A new framework for detecting copy number variants from single nucleotide polymorphism data: 'rCNV', a versatile R package for paralogs and CNVs detection

Studies show that copy number variants (CNVs), due to their ubiquitous presence in eukaryotes, contribute to phenotypic variation, environmental adaptation, and fuel species divergence at a previously unknown rate. However, the detection of CNVs in genomes, especially in non-model organisms is challenging due to the need for costly genomic resources and complex computational infrastructure. Therefore, to provide researchers with a low-cost and easily accessible resource, we developed a robust statistical framework and an R software package to detect CNVs using allelic-read depth from SNPs data. The core of the framework exploits i) the allelic-read depth ratio distribution in heterozygotes for individual SNPs and testing it against an expected distribution under a binomial sampling, and ii) SNPs showing an apparent excess of heterozygotes under Hardy-Weinberg equilibrium, to detect alleles in putatively multi-copy regions. The use of multiple statistical tests to find the deviation in allelic-read depth ratio distribution makes our method sensitive to sampling and aware of reference biases thereby minimizing false detection of CNVs. Our framework is well-catered for high throughput short-reads data, hence, most GBS technologies (e.g., RADseq, Exome-capture, WGS).
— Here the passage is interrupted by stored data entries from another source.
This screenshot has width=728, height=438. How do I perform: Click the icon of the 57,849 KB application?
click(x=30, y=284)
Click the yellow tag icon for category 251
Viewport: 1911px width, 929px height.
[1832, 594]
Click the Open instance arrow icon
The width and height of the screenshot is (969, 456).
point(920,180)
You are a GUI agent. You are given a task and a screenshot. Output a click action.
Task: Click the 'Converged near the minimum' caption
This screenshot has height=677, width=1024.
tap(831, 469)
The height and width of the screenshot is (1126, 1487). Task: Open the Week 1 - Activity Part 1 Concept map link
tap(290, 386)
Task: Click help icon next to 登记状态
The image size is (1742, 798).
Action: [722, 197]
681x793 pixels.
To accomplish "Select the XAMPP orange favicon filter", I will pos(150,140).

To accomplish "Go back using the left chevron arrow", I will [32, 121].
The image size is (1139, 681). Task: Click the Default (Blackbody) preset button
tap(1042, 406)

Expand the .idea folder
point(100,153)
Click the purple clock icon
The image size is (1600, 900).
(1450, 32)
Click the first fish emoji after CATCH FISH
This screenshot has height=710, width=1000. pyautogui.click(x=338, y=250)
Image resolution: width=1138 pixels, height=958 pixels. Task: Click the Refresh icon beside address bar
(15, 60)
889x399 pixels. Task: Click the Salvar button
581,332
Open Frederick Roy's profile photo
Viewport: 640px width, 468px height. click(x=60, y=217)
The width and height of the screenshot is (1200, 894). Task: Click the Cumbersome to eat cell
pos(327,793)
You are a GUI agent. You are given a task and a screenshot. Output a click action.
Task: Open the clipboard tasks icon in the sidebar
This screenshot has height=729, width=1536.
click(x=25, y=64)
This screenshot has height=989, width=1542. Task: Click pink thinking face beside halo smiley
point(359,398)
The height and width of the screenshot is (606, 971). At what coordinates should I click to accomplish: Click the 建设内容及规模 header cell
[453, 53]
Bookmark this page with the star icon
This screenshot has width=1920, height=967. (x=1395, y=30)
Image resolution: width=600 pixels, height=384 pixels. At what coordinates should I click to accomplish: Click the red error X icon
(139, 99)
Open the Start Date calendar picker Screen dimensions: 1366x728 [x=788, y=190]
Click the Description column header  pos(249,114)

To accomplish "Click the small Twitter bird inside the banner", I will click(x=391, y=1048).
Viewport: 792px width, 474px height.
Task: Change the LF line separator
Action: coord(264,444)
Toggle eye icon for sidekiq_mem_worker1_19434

As such, it allows calling CNVs from genomes of varying complexity. The framework is implemented in the R package "rCNV" which effortlessly automates the analysis. We trained our models on simulated data and tested on four datasets obtained from different sequencing technologies (i.e., RADseq: Chinook salmon-Oncorhynchus tshawytscha, American lobster-Homarus americanus, Exome-capture: Norway Spruce-Picea abies, and WGS: Malaria mosquito-Anopheles gambiae). ### Competing Interest Statement The authors have declared no competing interest.